Abstract

During the last decade, the relative use of surgical bioprosthetic valves has increased by nearly 80%, an observation likely explained by improved surgical techniques, valve durability, avoidance of anticoagulation and patient’s preference [1]. Nevertheless, surgical bioprosthetic valves are known to fail; actuarial freedom from reoperation for a failing bioprosthetic valve is 95, 90 and 70% at 5, 10 and 15 years, respectively [2, 3]. The lifetime risk of reoperation actually decreases with increasing patient age at the time of the index procedure.
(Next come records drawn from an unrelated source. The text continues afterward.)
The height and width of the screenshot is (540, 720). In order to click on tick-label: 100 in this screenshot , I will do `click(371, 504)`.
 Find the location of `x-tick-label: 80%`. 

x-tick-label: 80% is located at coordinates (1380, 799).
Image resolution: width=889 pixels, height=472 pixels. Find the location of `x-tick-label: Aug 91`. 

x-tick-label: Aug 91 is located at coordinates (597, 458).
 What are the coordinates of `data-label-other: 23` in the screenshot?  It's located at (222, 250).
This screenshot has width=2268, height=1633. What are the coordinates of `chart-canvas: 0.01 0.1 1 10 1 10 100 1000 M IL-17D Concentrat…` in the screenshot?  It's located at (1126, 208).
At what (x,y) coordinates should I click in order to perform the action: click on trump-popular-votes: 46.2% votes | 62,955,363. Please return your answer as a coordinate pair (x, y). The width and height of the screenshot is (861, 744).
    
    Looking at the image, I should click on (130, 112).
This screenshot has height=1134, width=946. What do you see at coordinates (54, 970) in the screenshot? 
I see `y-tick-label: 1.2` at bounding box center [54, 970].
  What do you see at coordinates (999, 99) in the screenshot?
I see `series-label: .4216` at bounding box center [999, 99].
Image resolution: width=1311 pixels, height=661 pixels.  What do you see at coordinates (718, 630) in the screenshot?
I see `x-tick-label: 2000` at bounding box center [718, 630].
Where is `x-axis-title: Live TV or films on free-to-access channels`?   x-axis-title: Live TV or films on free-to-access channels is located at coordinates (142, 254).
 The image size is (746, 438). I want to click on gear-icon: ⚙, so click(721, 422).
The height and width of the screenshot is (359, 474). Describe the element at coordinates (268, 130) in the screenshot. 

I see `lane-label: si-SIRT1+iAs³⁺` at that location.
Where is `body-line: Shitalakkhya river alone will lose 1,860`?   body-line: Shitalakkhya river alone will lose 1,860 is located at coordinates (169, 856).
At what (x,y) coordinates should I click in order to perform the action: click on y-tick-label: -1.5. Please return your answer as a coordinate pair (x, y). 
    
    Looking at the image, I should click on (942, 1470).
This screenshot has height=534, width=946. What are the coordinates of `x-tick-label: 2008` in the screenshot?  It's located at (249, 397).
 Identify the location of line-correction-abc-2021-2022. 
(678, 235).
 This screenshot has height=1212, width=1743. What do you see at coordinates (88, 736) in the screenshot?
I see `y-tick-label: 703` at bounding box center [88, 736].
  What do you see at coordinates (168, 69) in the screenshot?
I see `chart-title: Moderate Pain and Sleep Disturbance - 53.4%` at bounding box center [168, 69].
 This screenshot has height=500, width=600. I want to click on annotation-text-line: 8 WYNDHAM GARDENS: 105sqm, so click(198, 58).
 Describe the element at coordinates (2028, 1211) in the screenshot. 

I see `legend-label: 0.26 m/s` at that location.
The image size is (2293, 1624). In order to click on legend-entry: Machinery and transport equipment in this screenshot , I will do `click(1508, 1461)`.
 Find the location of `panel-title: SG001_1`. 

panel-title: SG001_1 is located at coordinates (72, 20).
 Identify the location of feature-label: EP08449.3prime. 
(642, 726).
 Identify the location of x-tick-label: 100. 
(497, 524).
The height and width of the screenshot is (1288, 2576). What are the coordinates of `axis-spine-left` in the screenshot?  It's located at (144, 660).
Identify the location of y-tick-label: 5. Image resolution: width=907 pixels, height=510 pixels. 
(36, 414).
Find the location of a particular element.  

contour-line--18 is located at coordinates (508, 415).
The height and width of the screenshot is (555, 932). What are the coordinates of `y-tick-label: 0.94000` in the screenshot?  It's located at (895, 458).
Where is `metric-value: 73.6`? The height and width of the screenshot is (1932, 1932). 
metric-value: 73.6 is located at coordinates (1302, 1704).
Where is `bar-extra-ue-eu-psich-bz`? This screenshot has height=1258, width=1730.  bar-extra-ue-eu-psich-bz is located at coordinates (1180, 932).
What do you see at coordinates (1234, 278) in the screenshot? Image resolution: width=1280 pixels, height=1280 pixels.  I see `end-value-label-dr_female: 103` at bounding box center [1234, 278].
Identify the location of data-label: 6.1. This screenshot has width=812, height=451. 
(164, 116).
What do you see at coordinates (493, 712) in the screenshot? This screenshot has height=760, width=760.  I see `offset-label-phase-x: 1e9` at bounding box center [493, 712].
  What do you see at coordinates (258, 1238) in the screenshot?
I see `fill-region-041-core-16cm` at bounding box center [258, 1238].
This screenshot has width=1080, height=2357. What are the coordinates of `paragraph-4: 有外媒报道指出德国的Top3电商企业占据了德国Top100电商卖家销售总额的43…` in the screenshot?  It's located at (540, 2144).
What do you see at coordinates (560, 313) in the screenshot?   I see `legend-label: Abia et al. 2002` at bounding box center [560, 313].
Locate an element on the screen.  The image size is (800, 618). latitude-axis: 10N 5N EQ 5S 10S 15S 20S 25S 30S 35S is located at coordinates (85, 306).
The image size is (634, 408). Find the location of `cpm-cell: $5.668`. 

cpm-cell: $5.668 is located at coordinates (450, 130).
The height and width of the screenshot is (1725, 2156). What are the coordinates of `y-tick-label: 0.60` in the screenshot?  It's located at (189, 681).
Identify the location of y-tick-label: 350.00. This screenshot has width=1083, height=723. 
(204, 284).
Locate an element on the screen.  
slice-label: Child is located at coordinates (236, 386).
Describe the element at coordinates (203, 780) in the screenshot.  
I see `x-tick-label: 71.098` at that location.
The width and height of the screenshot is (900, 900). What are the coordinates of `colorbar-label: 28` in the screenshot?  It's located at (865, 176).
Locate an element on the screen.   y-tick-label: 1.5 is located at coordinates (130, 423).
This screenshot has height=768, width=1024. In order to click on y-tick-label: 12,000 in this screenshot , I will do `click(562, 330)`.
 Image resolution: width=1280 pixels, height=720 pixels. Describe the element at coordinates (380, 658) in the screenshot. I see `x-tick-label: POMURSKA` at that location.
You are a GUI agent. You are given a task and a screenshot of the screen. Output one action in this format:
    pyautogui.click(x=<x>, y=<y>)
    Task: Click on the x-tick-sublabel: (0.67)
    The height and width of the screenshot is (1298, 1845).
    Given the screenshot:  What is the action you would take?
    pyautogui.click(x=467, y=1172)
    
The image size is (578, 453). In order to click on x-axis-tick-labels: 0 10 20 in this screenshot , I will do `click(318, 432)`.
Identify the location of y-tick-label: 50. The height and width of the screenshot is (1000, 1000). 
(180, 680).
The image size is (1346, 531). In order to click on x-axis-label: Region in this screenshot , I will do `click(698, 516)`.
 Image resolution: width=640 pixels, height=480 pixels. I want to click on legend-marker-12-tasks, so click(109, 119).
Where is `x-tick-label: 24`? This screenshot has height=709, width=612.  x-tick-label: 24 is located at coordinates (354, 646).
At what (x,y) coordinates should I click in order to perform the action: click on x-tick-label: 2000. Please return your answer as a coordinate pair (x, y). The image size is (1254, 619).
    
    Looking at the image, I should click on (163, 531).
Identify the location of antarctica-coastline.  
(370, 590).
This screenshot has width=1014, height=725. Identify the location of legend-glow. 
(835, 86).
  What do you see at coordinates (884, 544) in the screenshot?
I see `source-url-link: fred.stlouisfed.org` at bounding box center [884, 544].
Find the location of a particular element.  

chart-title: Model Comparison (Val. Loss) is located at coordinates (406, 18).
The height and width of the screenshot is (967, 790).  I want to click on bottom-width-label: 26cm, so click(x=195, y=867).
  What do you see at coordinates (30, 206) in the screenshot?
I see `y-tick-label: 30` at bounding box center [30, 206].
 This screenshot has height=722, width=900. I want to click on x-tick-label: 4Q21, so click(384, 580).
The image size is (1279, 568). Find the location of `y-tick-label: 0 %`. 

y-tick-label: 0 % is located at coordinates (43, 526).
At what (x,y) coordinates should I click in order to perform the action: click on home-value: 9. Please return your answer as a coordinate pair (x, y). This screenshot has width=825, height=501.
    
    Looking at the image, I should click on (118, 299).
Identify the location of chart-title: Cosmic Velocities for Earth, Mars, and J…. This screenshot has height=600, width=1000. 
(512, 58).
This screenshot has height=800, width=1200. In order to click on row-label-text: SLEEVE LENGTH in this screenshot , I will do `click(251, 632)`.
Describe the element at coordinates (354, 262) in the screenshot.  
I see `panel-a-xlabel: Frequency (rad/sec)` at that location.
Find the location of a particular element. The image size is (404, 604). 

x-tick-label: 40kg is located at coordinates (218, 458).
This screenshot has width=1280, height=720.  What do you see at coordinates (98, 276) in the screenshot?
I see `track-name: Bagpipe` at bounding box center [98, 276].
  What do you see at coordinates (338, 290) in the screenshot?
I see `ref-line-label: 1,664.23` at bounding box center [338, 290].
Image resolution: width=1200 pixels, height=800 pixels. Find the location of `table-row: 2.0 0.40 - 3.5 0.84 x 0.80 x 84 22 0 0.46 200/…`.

For example, a 50and a 60-year old patient undergoing surgical bioprosthetic aortic valve replacement will have a lifetime risk of reoperation of 45 and 25%, respectively [4]. The gold-standard treatment for a failing surgical bioprosthetic valve is a redo operation. The operative mortality following an elective redo operation in low-to-intermediate risk patients is 2–7% [5, 6]. In high surgical risk or non-elective cases, however, the mortality can be as high as 30% [7]. Even in low-risk and elective redo scenarios, the risks of wound infection, blood transfusions, postoperative pain and delayed functional recovery are not negligible. Transcatheter aortic valve-in-surgical aortic valve (TAV-in-SAV) implantation was first reported in 2007, and since then, numerous case series and registries have demonstrated its safety and efficacy [8, 9]. Since TAV-in-SAV avoids sternotomy and cardiopulmonary bypass, it can improve resource utilization by accelerating patient recovery and by reducing the length of hospital stay. Furthermore, it may obviate or reduce the number of repeat surgical procedures in a patient’s lifetime.